The Differences Between Medicare and Medicaid
While Medicare and Medicaid programs complement each other in certain instances, these two programs are more in contrast to each other. One can be very broad while the other is quite limited. Knowledge on the distinctions between Medicare and Medicaid are very important.
You might find yourself qualified for either or both and such knowledge will empower you to make the right decisions as you enroll.
Video: Understanding Medicare & Medicaid
Medicare vs. Medicaid
1. As to Legal Provision
The policy on Medicare is found in Title XVIII of the Social Security Act while Medicaid is found in Title IX of the same act.
2. As to Eligibility
Eligibility in Medicare is not based on income. Those aged 65 and above are qualified for this program. For those under 65, eligibility is determined by disability or certain health conditions. Medicaid, on the other hand, focuses on income and any person of any age may apply, subject to certain requirements.
3. As to Premium for Enrollment
While Medicare Part A is free, the other plans for additional coverage require premium payments as well as coinsurance or co-payments. This is not true for Medicaid although "spend down" requirements are applicable on some.
4. As to Administration
Medicare is run by the Federal government with previously approved private insurance companies who offer additional plans for members. Medicaid, on other hand, is regulated by state governments subject to policies laid out by the federal government.

5. As to Coverage on AAC Evaluations
Medicare covers AAC evaluations as an SLP service. While it is also true for Medicaid, only children are fully eligible. Adults evaluation is conditioned on whether their respective states cover such evaluations for adults.
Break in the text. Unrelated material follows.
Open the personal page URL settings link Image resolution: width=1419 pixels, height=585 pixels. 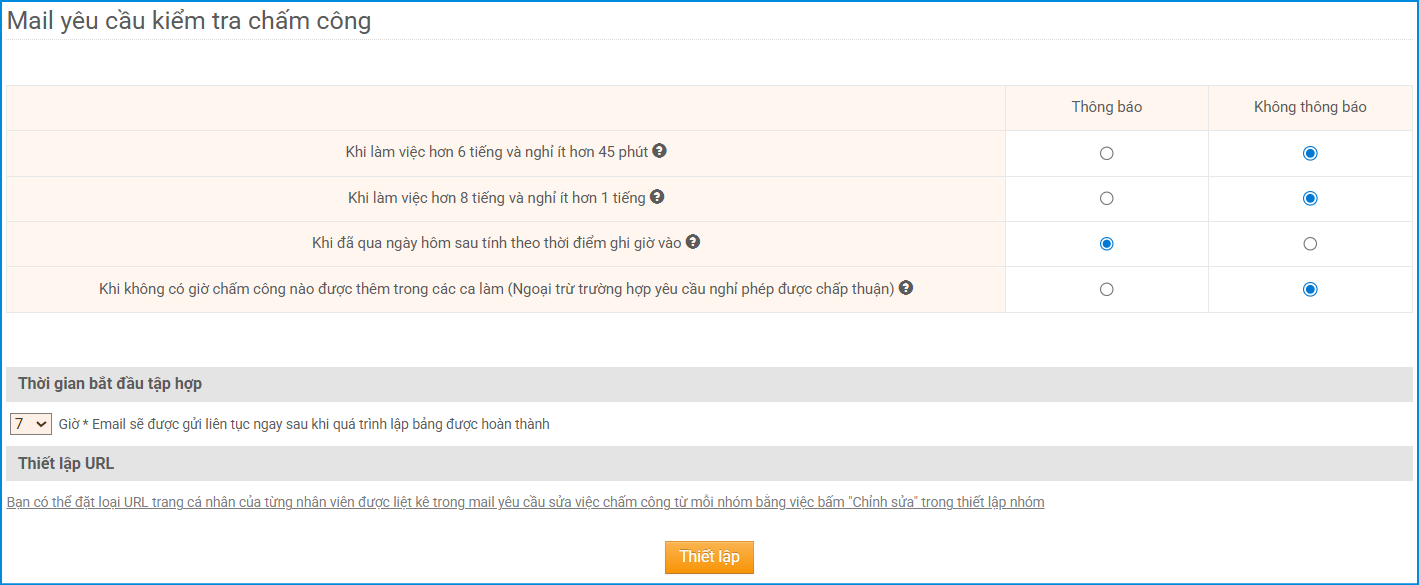pos(525,502)
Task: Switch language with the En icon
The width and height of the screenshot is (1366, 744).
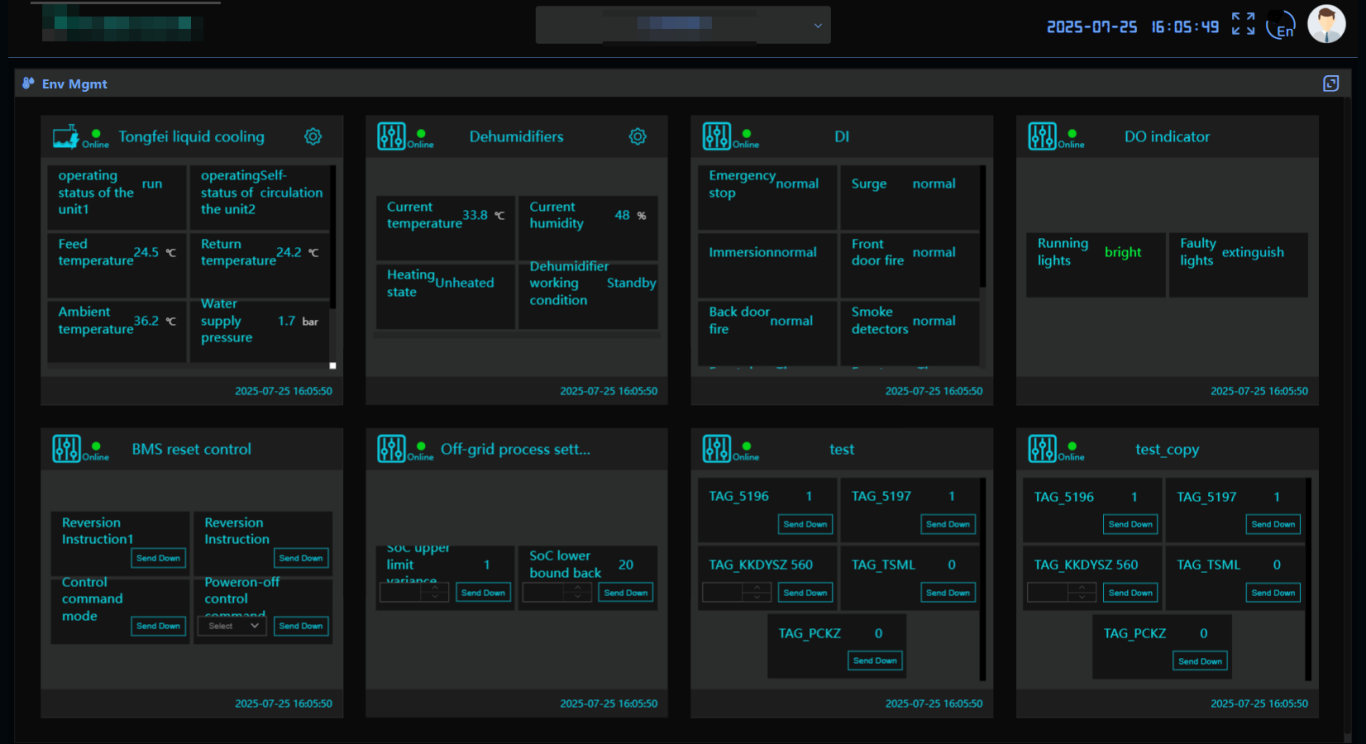Action: pyautogui.click(x=1282, y=27)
6. As to Coverage on AAC Devices
This is covered by Medicare in the form of durable medical equipment. The same is true for Medicaid but with an added option of treating such either as prosthetic device or under the benefit of SLP.
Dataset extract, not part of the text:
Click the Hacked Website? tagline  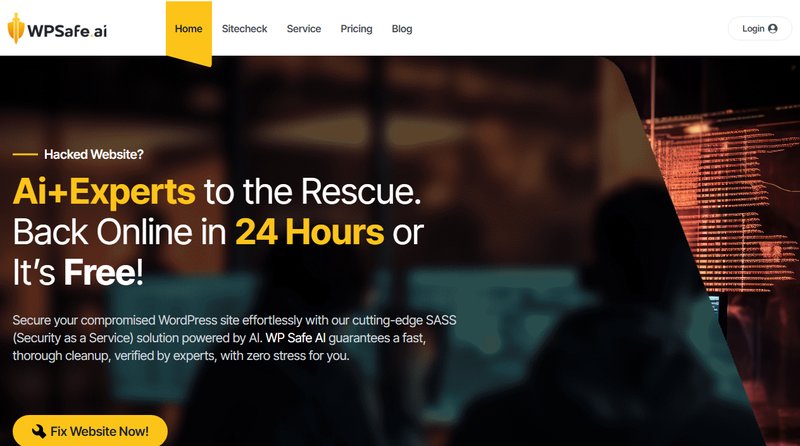click(94, 154)
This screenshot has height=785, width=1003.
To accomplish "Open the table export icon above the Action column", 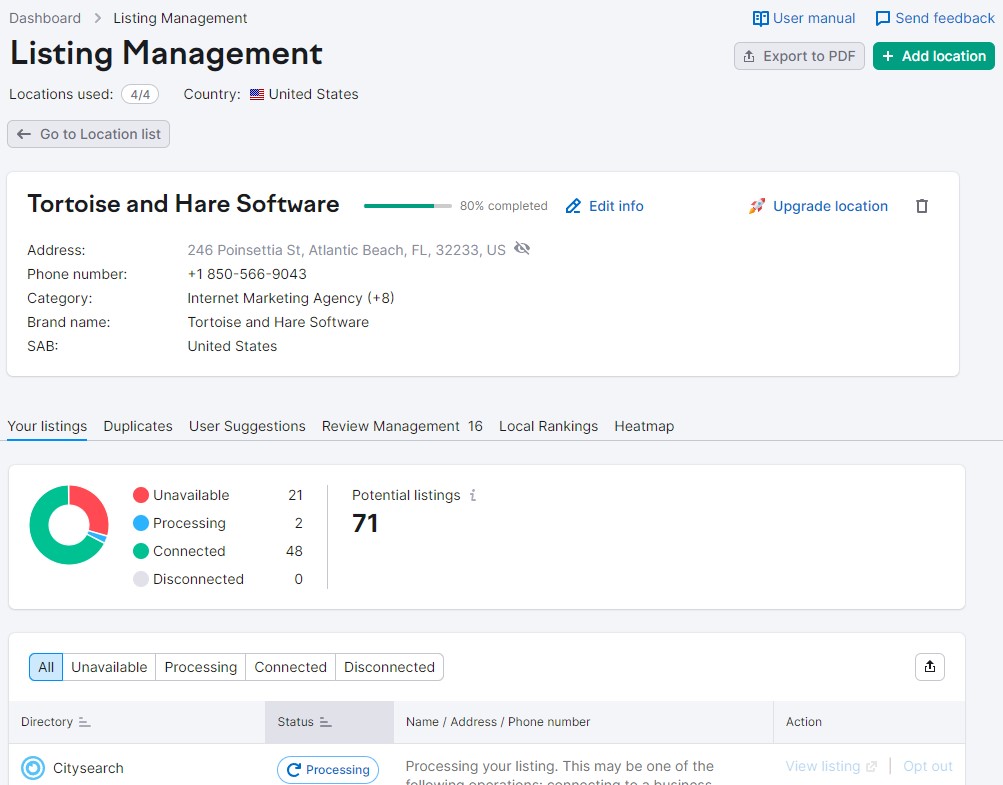I will (929, 667).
7. As to Documents Required to Claim
The following are required to claim under Medicare: report on SLP, prescription by a doctor, beneficiary's payment or co-payment, and other required forms. For Medicaid, only the report on SLP and the prescription issued by a doctor are deemed sufficient to stage a claim.
8. As to Processing of the Claims
For actions for reimbursement, it is necessary that it be made after the delivery of the device and the charges have been incurred. For Medicaid, the claims instituted for "prior approval" must be made prior to the delivery of the device and the incurred charges.
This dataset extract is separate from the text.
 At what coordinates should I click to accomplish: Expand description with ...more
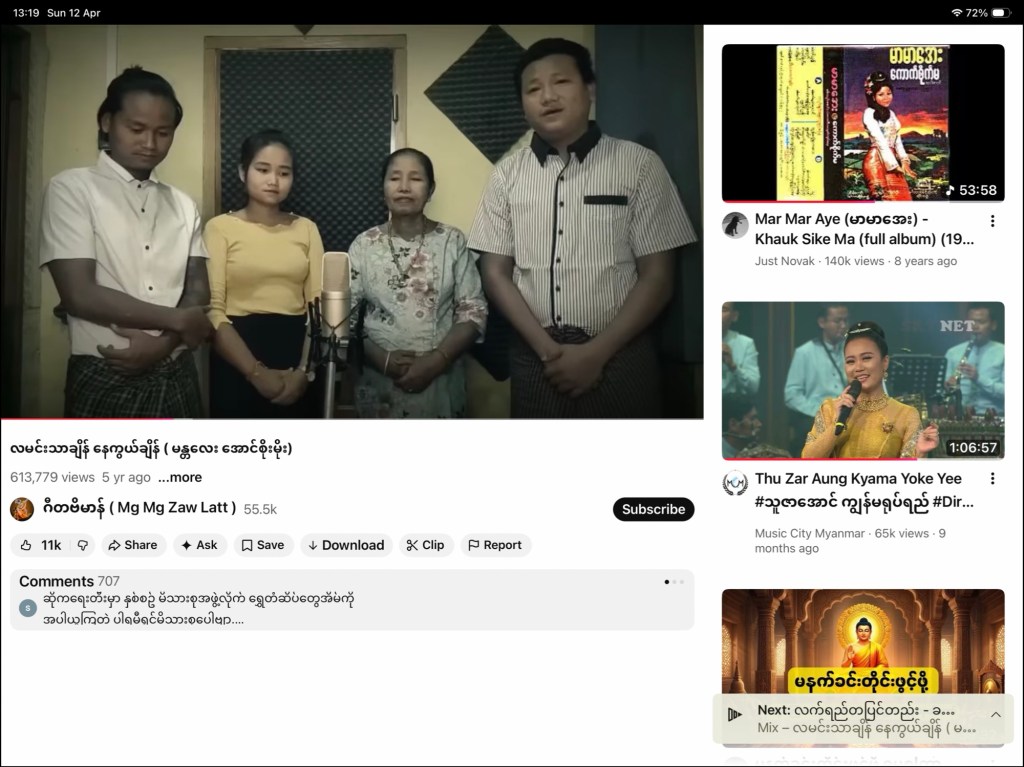(180, 478)
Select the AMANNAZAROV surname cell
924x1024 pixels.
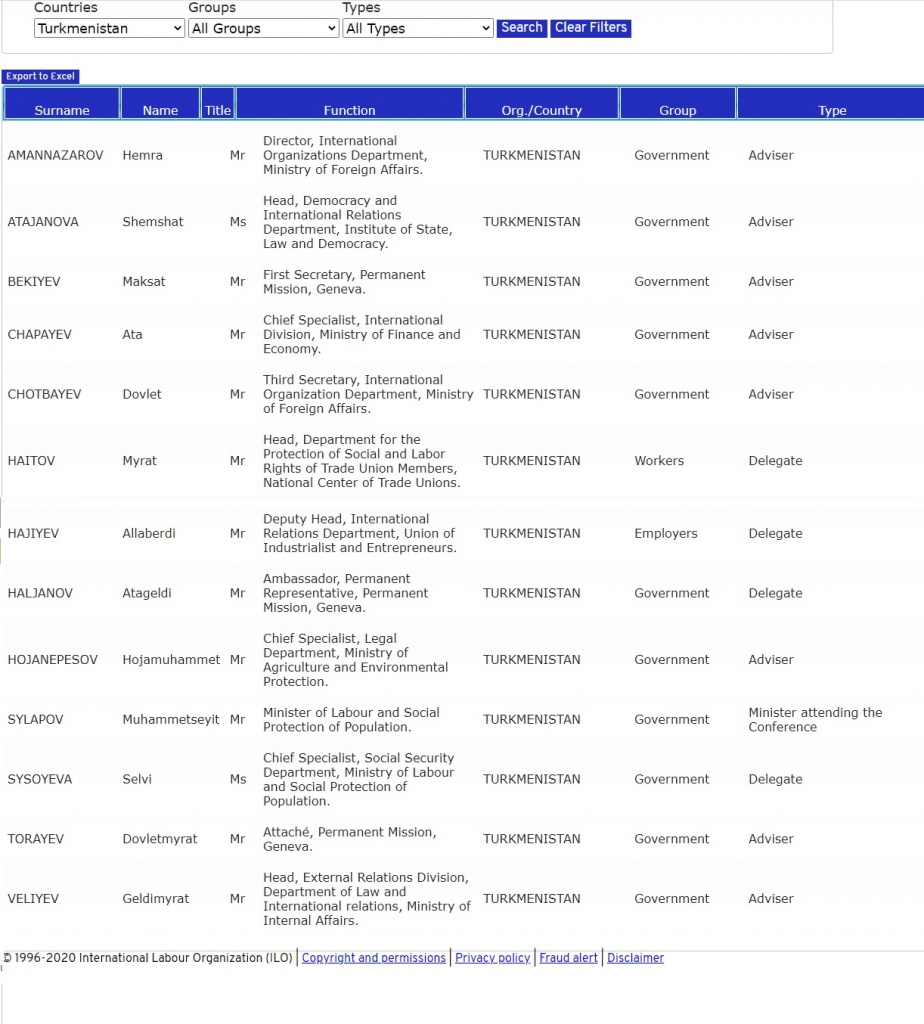tap(55, 155)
Video: President's Budget to Cut Medicare & Medicaid
9. As to Payments
Medicare payments may be made either to the beneficiary or to the supplier. Medicaid payments can only be made to the supplier.
10. As to Amounts Covered by Payments
For Medicare, a schedule of fees was prepared for certain devices that are technologically similar. For Medicaid, payments are usually by the full amount or a certain percentage of retail cost for each device.
11. As to Co-payments Given By Beneficiaries
This co-payment is mandatory for Medicare while the same is not applicable for Medicaid with certain exceptions. If there is, it should be for a minimal amount.
12. As to Cost of Co-payments
For Medicare, the amount of co-payment can be 20% of the actual charge or the amount in the schedule of fees or payment of the full charge. The same is not true for Medicaid. If there is, it should be for a minimal amount.
13. Exhaustion of Administrative Remedies
Medicare requires five steps to appeal while Medicaid only has a maximum of two steps.
14. As to Jurisdiction of the Courts
Medicare is only reviewed by federal courts while Medicaid is reviewable in state or federal courts.
15.
As to Source of Funding
Medicare is wholly funded by the federal government. Half of the funds for Medicaid come from the states.
16. As to Benefits Received
Medicare primarily covers basic hospitalization service while Medicaid covers beyond hospitalization and pays for those services that Medicare cannot cover.
17. As to Membership
Not everyone may enroll for Medicare. Only those ages 65 and older are automatically eligible. Few exceptions would admit those under 65. While not everyone is qualified for Medicaid, almost anybody under the key eligible groups may qualify.